Claudia tried yesterday, but doesn't like to garden. OK, she tried. I wanted to comment, but had nothing positive to say, astonished that she was not immediately swept up into an uncontrollable frenzy, a pull that would draw her outside each day to smolder in the sun, working feverishly for fresh food. Imagine Georgia gardening in August, a humid, sweltering, furnace blast of a day in which house flies are too lethargic to budge. We may have such a gorgeous spring and mild winter and fall, but summers are brutal for the uninitiated. Your lungs are seared, your skin is scorched, your fingers burn and your legs ache as potassium leaches away in your sweat...still I absolutely love it. Georgian by birth, Southern by the Grace of God.
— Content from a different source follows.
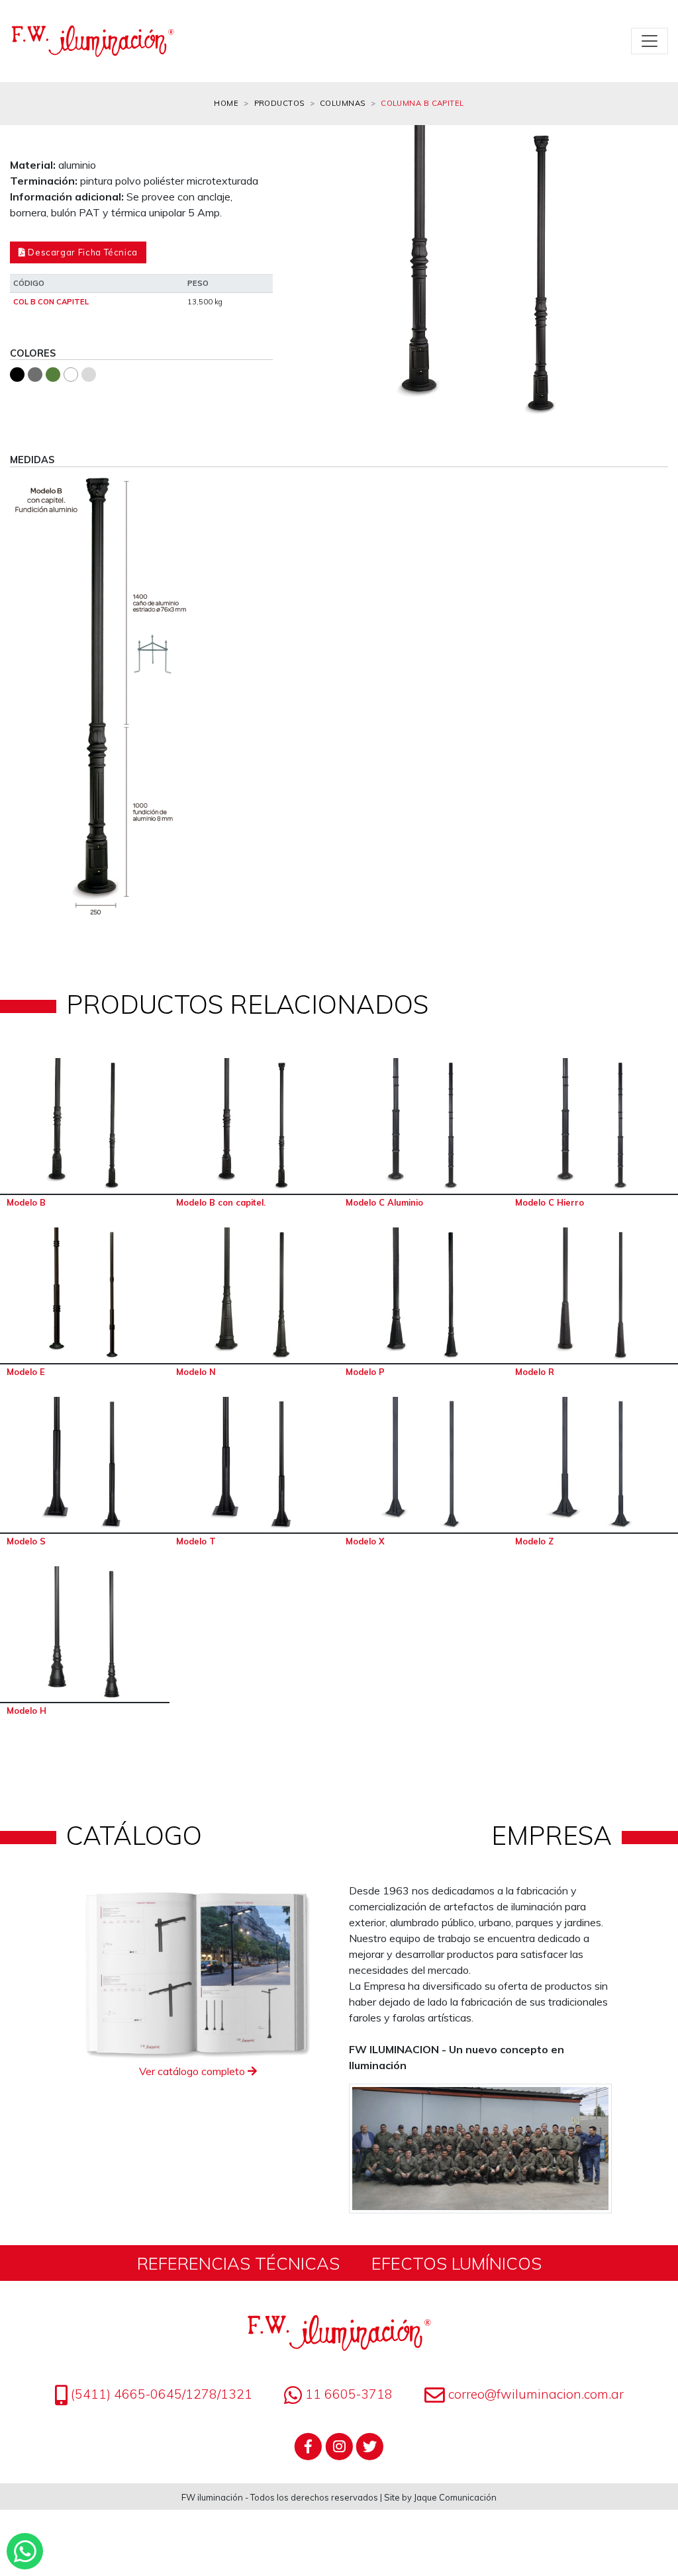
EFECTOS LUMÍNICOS (456, 2263)
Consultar (85, 1126)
I was made to perspire and to slog away in the gardens, dirty and giddy.
I'm still, after all these decades, invigorated by the indescribable heat, sweating enough to need many quarts of well water just to keep going, guzzling while I work, stinking and dirty, but inexplicably happy.
My soil is so fertile, since I spend all non-gardening time adding wood chips, coffee grounds, compost, leaves, grass clippings, manure and anything else I can scrounge up, but the downside is weeds flourish as well, leaving me unable to ever catch up, but still ecstatic over my possibilities and certainly neither bored nor finished.
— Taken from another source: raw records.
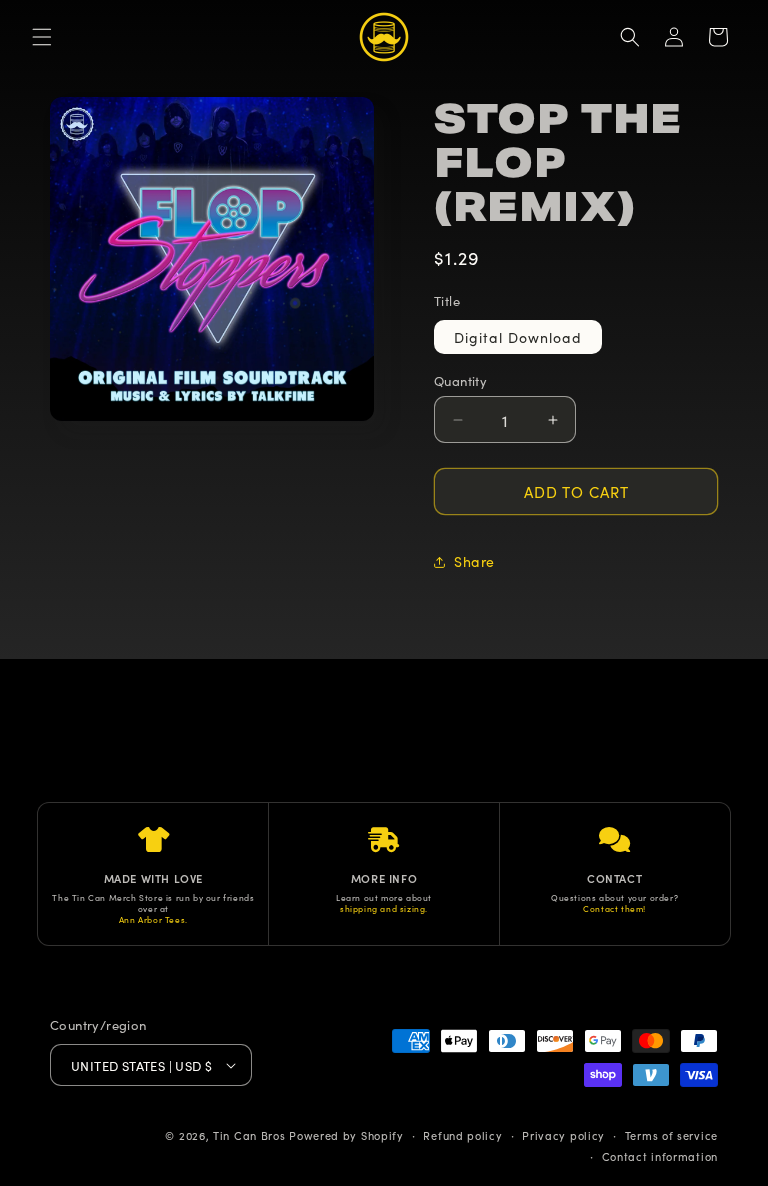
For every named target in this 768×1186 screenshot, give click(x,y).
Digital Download (518, 337)
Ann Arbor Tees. (153, 919)
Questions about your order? (614, 897)
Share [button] (474, 561)
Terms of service (671, 1135)
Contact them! (614, 908)
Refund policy (462, 1135)
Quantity (460, 380)
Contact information (660, 1156)
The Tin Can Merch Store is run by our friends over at (153, 903)
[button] (42, 37)
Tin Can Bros (249, 1135)
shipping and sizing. (384, 908)
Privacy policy (563, 1135)
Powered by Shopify (346, 1135)
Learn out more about (384, 897)
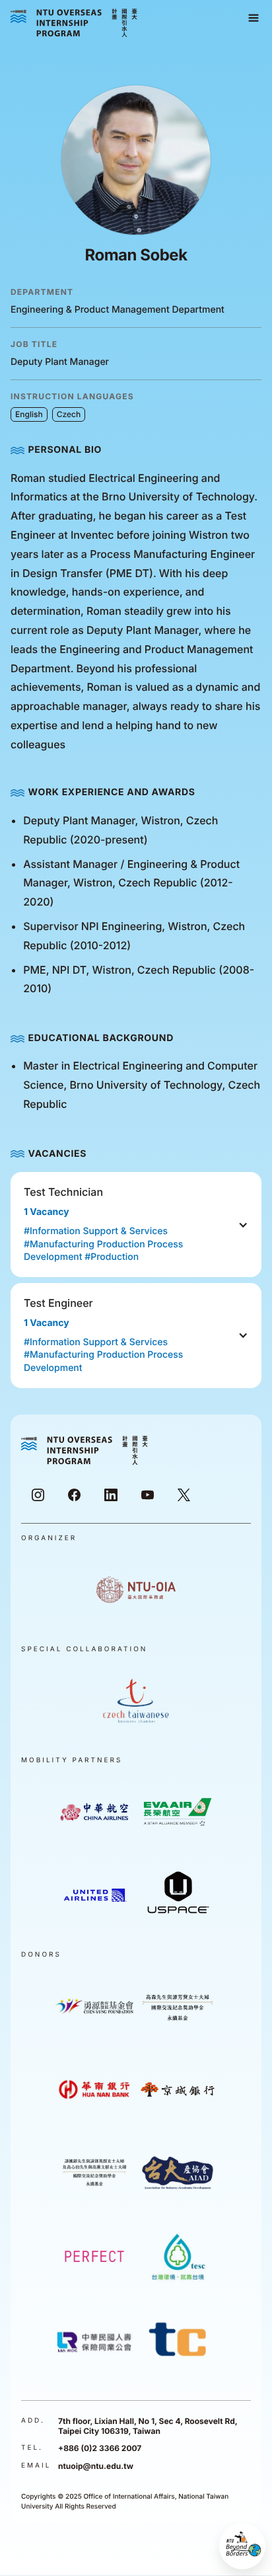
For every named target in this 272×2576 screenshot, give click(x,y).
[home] (74, 23)
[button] (253, 18)
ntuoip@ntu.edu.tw (95, 2466)
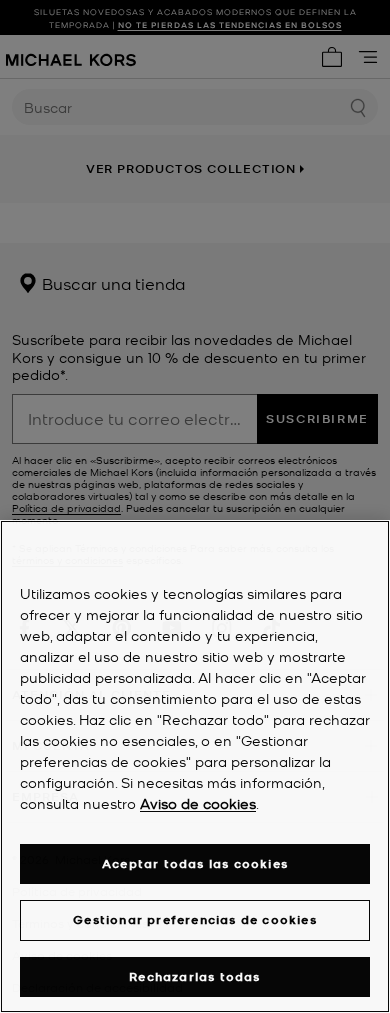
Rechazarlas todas (194, 976)
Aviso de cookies (198, 803)
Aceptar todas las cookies (195, 863)
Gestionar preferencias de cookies (195, 919)
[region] (195, 766)
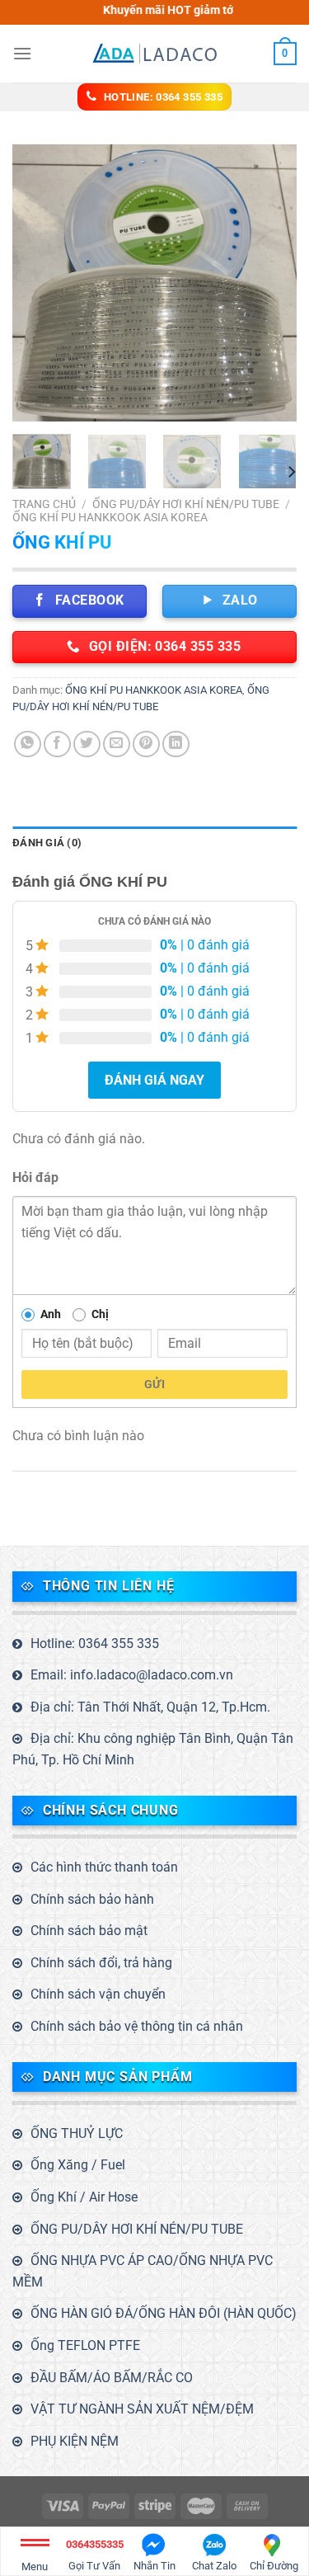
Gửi (154, 1384)
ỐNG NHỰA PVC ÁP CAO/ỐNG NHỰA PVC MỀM (142, 2271)
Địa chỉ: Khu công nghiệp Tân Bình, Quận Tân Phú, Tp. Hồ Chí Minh (152, 1749)
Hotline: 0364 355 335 (94, 1643)
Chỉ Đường (274, 2566)
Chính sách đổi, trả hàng (101, 1963)
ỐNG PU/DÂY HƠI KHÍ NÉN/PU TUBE (185, 504)
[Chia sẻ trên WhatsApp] (27, 744)
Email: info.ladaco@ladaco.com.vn (131, 1675)
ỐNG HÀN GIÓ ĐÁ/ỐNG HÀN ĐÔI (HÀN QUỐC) (163, 2313)
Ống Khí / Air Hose (84, 2197)
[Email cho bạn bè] (116, 744)
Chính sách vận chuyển (98, 1994)
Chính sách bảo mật (88, 1930)
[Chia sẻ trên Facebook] (57, 744)
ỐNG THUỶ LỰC (76, 2133)
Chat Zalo (214, 2566)
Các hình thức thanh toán (104, 1867)
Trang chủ (44, 504)
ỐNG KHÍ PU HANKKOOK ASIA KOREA (110, 517)
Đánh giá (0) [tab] (47, 842)
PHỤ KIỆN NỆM (74, 2441)
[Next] (270, 283)
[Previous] (39, 283)
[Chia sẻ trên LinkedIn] (176, 744)
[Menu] (22, 53)
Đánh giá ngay (154, 1080)
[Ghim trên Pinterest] (146, 744)
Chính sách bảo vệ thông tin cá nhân (136, 2026)
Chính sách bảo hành (92, 1899)
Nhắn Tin (154, 2566)
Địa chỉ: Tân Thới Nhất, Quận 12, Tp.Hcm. (150, 1707)
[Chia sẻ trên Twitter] (87, 744)
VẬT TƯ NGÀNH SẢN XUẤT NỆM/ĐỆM (142, 2409)
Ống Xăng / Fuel (77, 2165)
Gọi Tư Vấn (95, 2555)
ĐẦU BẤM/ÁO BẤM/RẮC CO (111, 2377)
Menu (34, 2566)
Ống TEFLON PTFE (85, 2345)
I have three sweet black hens and a pretty decent rooster with few mood swings. My garden shed is open-air with a tin roof, and last night, in the evening, I sat out there holding a docile, even-tempered hen, past her egg laying prime, listening to the rain, watching my plants grow, thinking I've got it made.
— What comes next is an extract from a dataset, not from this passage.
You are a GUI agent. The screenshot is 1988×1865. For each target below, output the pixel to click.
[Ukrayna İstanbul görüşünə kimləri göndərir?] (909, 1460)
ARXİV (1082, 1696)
All my life, all I ever wanted was to work the land, to be as self-sufficient as possible, to live in a rural setting, and to be free to work hard. I need to remind myself often that I've accomplished so much of what I first set out to do a long time ago.
Sarah and her family are nearby, indeed all of the Fantastic Four and their families are living on this dirt road with most of my grown kids fairly close by except for my Navy man and his family.
I can be magnanimous in the early morning hours with everyone calm and quiet, a day stretching out before me with no meetings and hopefully few conflicts. Jonathan had melted down in a big way yesterday, refusing to attend church. Church included a sermon that blistered me with its unconditional love theme as I obviously struggle at times since the ones I need to show this to, so often have broken my windows, punched holes in the walls or caused massive problems for our family. JoJo was so difficult we nearly had to leave until one of the ushers whispered something in his ear. Whatever it was, it worked. I whispered my thank you and the boys settled down.
Following me around constantly, asking permission to do that which he knows he's not allowed to do, whining, bickering, fussing, nagging and irritating me so much I thought my head would explode - duh that's why I chose to sit with a hen, not a son - eventually since I'd not detonated, he surprisingly started crying, so we sat on the stairs leading up to my bedroom and talked for awhile.
I'd been dragging several dozen houseplants out on my deck to be soaked by the rain, a nitrogen-fixing moment, giving me a brief opportunity to dust where I'd been unable to reach due to a tangle of vines and leaves, figuring I'd at least be able to unearth a lizard or so. Jonathan sucked all the oxygen available on this end of the planet. He's a good-looking kid with such severe and sad issues.
Glad that he cried, rather than raged, I was able to talk to him and to listen to some lucid sentences, working through the evening with him by my side.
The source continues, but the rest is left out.